The plane is late. Hours late. Mechanical failure. They've replaced it with a larger plane, but it's still oversold. They're bribing people to get off the plane. $250 dollar vouchers. Yeah, kiss my ass on that. And really, how is this possible? Frankly, it concerns me when the people who run the airlines suck so bad at math that they can't even get the number of tickets correct - you know, there's shitload of math when it comes to flying the fucking thing. Maybe they should let the pilots sell the tickets.

The upside of the plane being late, of course, is that it's a couple less hours we have to spend in the George Bush International Prayer Emporium in Houston (Yes, Houston, not Dallas, my mistake, sorry).

We're off to a rocky start, but we've made it through security and the plane has finally arrived. Once they hose out the vomit and shoo the moose off the runway we'll be on our way.

Yay, vacation.

Update: Wow, I think that post set the record for misspellings and typos and cut and paste malfunctions. It's also the first post I made from the netbook, which at the time was done using IE7, because I hadn't finished customizing it yet (and in fact, I'm making this update from IE7. I'd forgotten that IE doesn't do spell checking (hey no redlines, no errors, right?), and the netbook screen is small and I can't see everything like I can in the office.


  1. I layover in the South Terminal when I fly to Taiwan, and it is nowhere near as nice as you claim. Maybe it's just the holding pen where they put us while they re-fuel, because I've never been in the lobby. But I've never seen any marble, either.

    Ate a Moose Sausage there, though.

  2. On second thought, maybe a layover doesn't get us counted as tourists and I was in the North Terminal. Do you know?

  3. If they installed a 'cow-catcher' on the front of the plane, they wouldn't need to wait while shoo-ing the moose.

    And the moose sausage would be cheaper. Everybody wins!

  4. Gee, I don't have any of theose problems either at the Ely airport or Duluth airpot. Heck, even the Mpls/St. Paul airport is pretty damn good.

    Of course, none of them serve Moose Sausage.

  5. Enjoy your vacation. Texas will, in the end, only be a bad dream ;-)

  6. Pittsburgh Airport is pretty awesome. You should fly there!

  7. I keep telling you to get routed through the Atlanta Hartsfield Jackson International Airport massive airline Hub O' the World!!

    We've got 5.5 36-gate concourses of airport fun and that's even BEFORE you get to the main terminal with the North and South sides, check-in, baggage claim and "upscale" shopping in the multi-story marble atrium (or hundreds of people camping on the floor in same said designer atrium overnight, depending on the delays on any given day...). Usually about 20-25 TSA fondling stations open at a time. Not to mention a private art show located in the pedestrian walkway between A & B concourses and available for viewing only by ticketed passengers...
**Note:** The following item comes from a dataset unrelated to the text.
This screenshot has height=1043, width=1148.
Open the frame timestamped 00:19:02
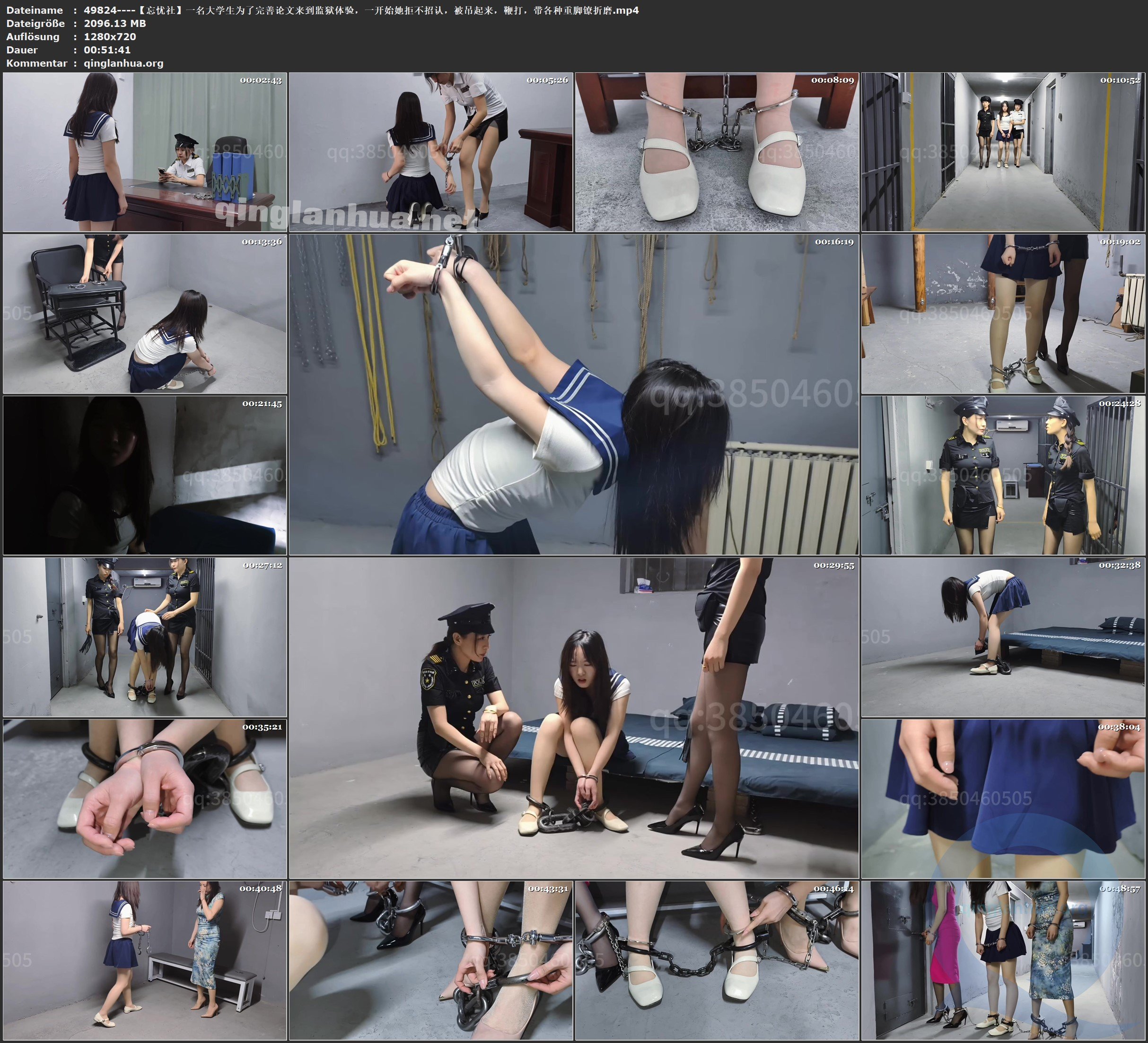click(1003, 313)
    Any and all of which may be under construction/ renovation/ redecorating on any given travel day (and has been for the last 20 years or so).
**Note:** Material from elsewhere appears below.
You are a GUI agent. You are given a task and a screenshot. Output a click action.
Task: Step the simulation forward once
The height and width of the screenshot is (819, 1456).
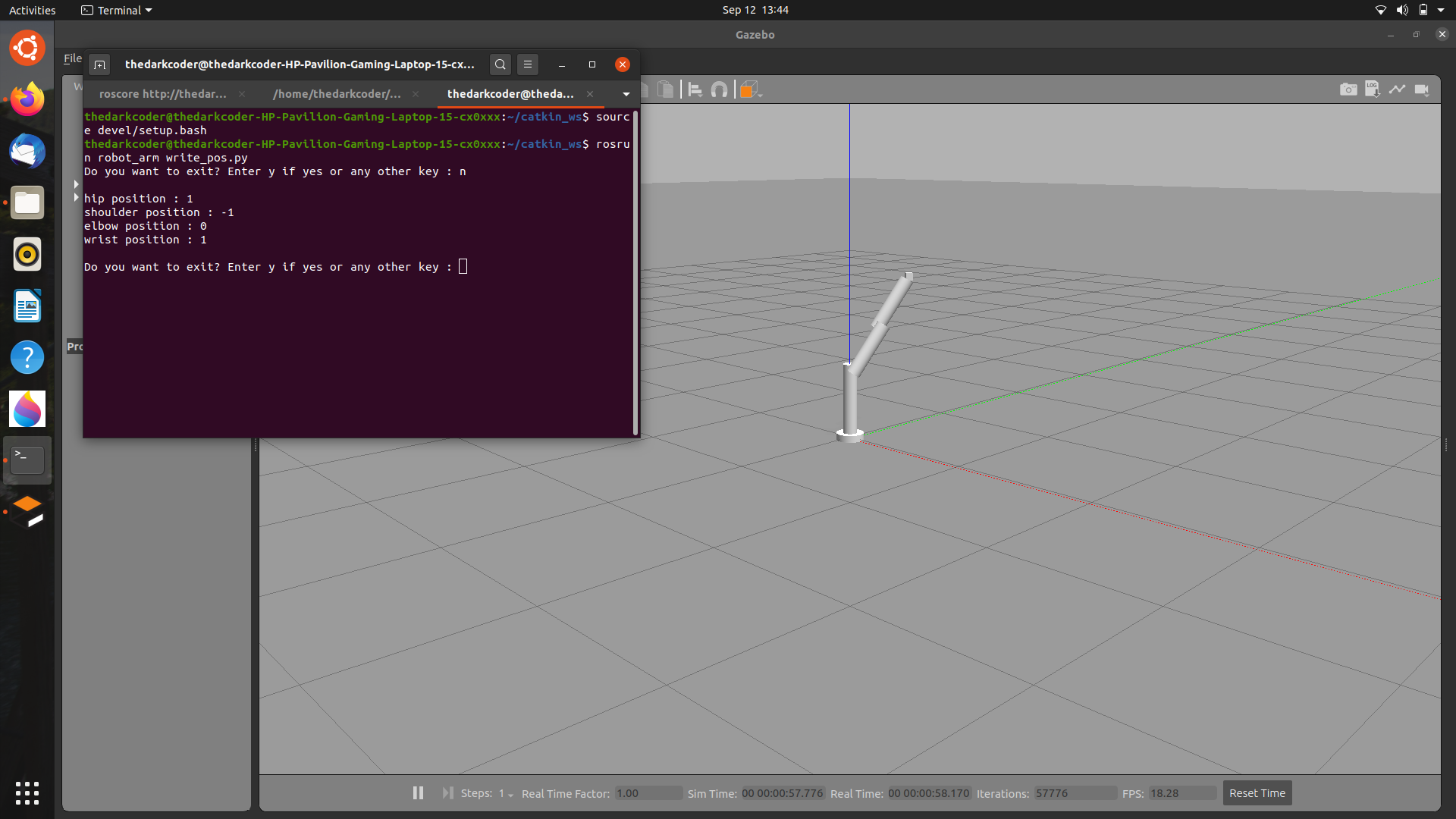point(447,792)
    Note to self: Swallow food before reading Jim's blogs... mutters to self as she cleans off screen yet again...

  8. Atlanta airport is fun for its tram between concourses. Last time I was there, there wasn't free wifi though. And since I really don't like Delta (which basically owns the place), I try not to have to fly through there.

  9. I am the best person to go through security at an airport with, because I get them to wheelchair me. Frankfurt Airport was abso-tooting-lutely the best. TH, TPT and I (along with 3 other equally lucky travellers) were zipped through 2 security checkpoints in one of those golf carts on steroids. When I flew to Seattle with my coworker in April, she told me that she wants to hire me to travel with her next time she flies to Europe. :-)
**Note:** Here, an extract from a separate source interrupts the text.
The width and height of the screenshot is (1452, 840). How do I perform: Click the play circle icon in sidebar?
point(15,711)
  10. Detroit had actually rebuilt itself into a new nice terminal. That's the good news. Even Northwest, the anchor airline, figured out how to make it work. Of course, Northwest is Delta now.


    Dr. Phil

  11. Holy hell. You were flying out of Anchorage the very same day I was, to come home. On my one and only trip (so far) to AK. What are the odds.

  12. AND I flew to Dallas too. We might have even been on the same plane.